Dan Cinta masih duduk menghadap sebuah jendela besar dengan mata nanar.
Di luar hujan sedang melakonkan masa lalunya. Banyak kenangan indah. Namun ada juga irisan-irisan memori dimana dirinya dicampakkan begitu saja.
Beberapa tahun yang lalu Cinta bertaut pada seorang Perempuan. Perempuan ini senang sekali memiliki Cinta. Cinta dikenalkan pada seorang Laki-laki. Pada akhirnya terjadilah sebuah ikatan. Perempuan-Cinta-Laki-Laki. Laki-Laki-Cinta-Perempuan.
Mereka bertiga tidak terpisahkan. Cinta selalu menciptakan hasrat sebagai perekat.Bahkan Cinta mampu membuat Laki-laki melamar Perempuan pada suatu hari.
Satu tahun. Dua tahun. Tiga tahun. Anak pertama lahir. Anak kedua dikandung.
Laki-laki mulai sibuk. Perempuan mulai darah tinggi. Cinta hanya bisa berdiam diri. Cara apapun sudah dicoba agar Cinta tetap menyatukan mereka. Hasilnya nihil.
Kira-kira hubungannya jadi begini : Laki-laki-Benci-Cinta-Benci-Perempuan. Ya, Benci diajak Laki-laki masuk ke dalam lingkaran rumah tangga mereka.
Menginjak tahun keempat, Laki-laki bertemu dengan seseorang. Laki-laki tidak mengenalkan Cinta dengannya. Apalagi Perempuan. Laki-laki hanya memuaskan keinginan daging. Boleh dibilang juga sebagai pelampiasan atas runtuhnya komitmen.

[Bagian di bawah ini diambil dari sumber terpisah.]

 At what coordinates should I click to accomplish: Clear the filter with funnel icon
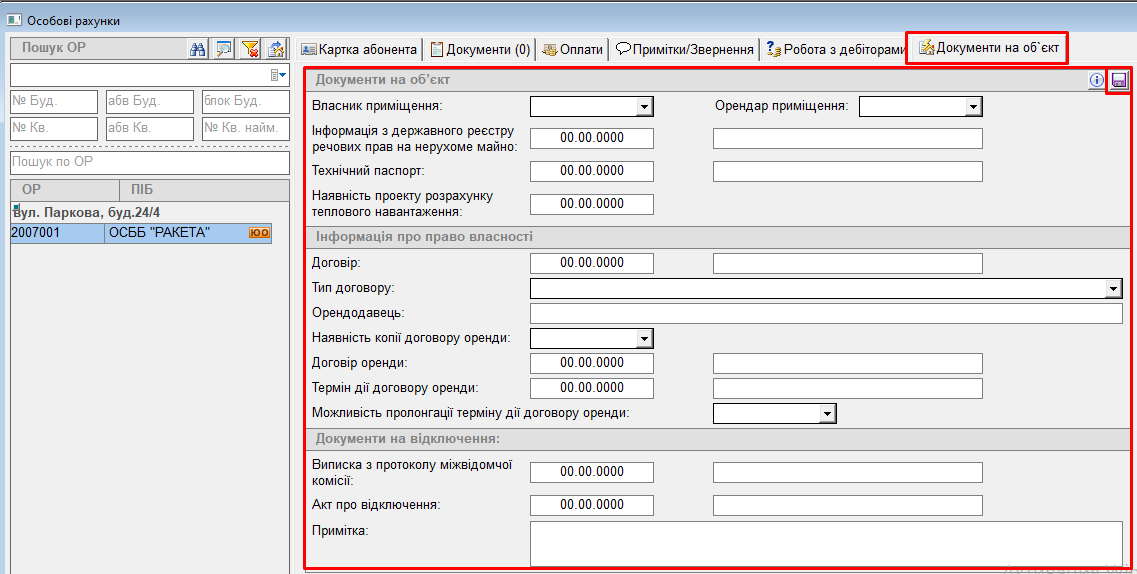coord(250,49)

Hubungan mereka semakin intens.
Cinta merasakan ada yang tidak beres. Ia lalu bertanya kepada Perempuan.
“Mengapa akhir-akhir ini Laki-laki begitu dingin?”
“Laki-laki itu sudah punya persinggahan lain Cinta.”
“Siapa?”
“Saya tidak punya nafsu untuk membahasnya.”
“Bukankah kamu adalah pelabuhan terakhirnya?”
“Ah, Cinta, Cinta, kamu ini bodoh atau pura-pura bodoh?”
“Saya tidak mengerti.”
“Begini saja, kamu bisa kembali ke tempat asalmu. Sepertinya Laki-laki dan saya sudah tidak membutuhkan kamu lagi. Tidak ada gunanya saya mempertahankan kamu Cinta. Malah makin runyam.”
“Kalian tidak menginginkan saya lagi? Untuk anak-anak kalian juga tidak?”
“Tenang saja Cinta, saya pasti akan menceritakan kepada mereka kelak. Bahwa karena kamulah mereka lahir.”
“Kalau itu sudah menjadi keputusan yang mutlak, saya akan segera pergi. Walapun rasanya berat sekali. Mmm, Perempuan, untuk yang terakhir kalinya saya ingin tahu, siapa sosok yang tega duduk di posisimu sekarang?”
“Kamu mau tahu? Namanya Pria Simpanan.”
Cinta menghapus air mata yang jatuh sedari tadi saat mengingat perbincangan terakhirnya dengan Perempuan.
Kini ia beranjak untuk mencari sosok yang membutuhkannya.